What I like about this curriculum is that it reviews and supports previously taught concepts and skills. For example, if a lesson on fractions was introduced 2 units before, most likely there will be questions on fractions in their upcoming workbook pages or test. This helps students to maintain their skills and to help teachers identify students who will need more revision on the topic.
EDM also practices the five process standards of Problem Solving, Reasoning and Proof, Communication, Connection and Representation. These process standards refer to the mathematical process through which students should acquire and use mathematical knowledge.
Real Life Problem Solving: A lot of the lessons emphasizes the application of mathematics to real world situations. The lessons are linked to situations and contexts that are relevant to everyday lives.

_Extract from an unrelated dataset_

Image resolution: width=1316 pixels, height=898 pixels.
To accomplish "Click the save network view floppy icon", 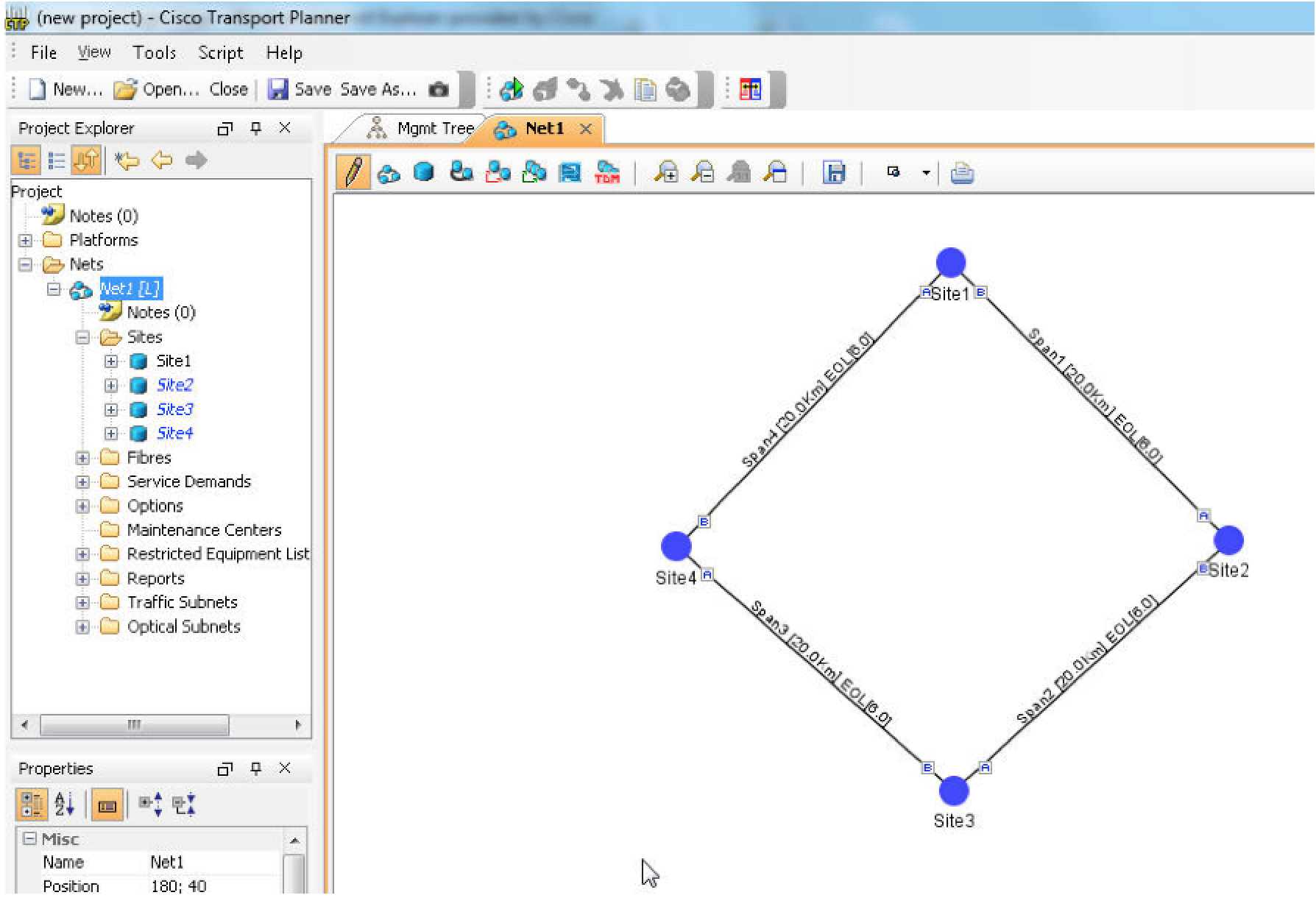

There are also a lot of emphasis on Communication for students to explain and discuss their mathematical thinking, in their own words. There are questions found in the book that helps to support this process such as “Explain how you found your answer.”, “How do you know that your answer makes sense” and “Describe the pattern.” Opportunities to verbalize their thoughts and strategies give children the chance to clarify their thinking and gain insights from others.
Every day, there are certain things that each EDM lesson requires the student to do routinely.
~Math Messages are problems displayed on the screen for students to complete before the lesson and discuss as an opener to the main lesson.
~Mental Math and Reflexes are brief activities to help strengthen children’s number sense. Such activity includes basic math facts, estimation…
~Math Boxes are pages in their math workbook where children complete problems independently and most of the time this is where teachers assess the student’s knowledge on the topic based on the five content standards: Number and Operations, Algebra, Geometry, Measurement, Data Analysis and Probability. This could be a formative or summative assessments.
~Homelinks or homework is sent home everyday to reinforce the day’s lesson and to connect home to the work at school.
What Does It Mean to Do Mathematics?
It is important that the children are not only able to solve the math problems but also learn mathematics with deeper understanding and build connections with other mathematical ideas thus building new knowledge from prior knowledge. The children should be able to explain the procedure that leads to the solution and check to see if their answers make sense on their own.
I am looking forward to learn from you how I could improve myself as a math teacher that teaches through problem solving and not just from memorized math equations/drills. Most importantly, I want to be able to share the joy of doing math with the children and have them benefit from the next few classes I have with you.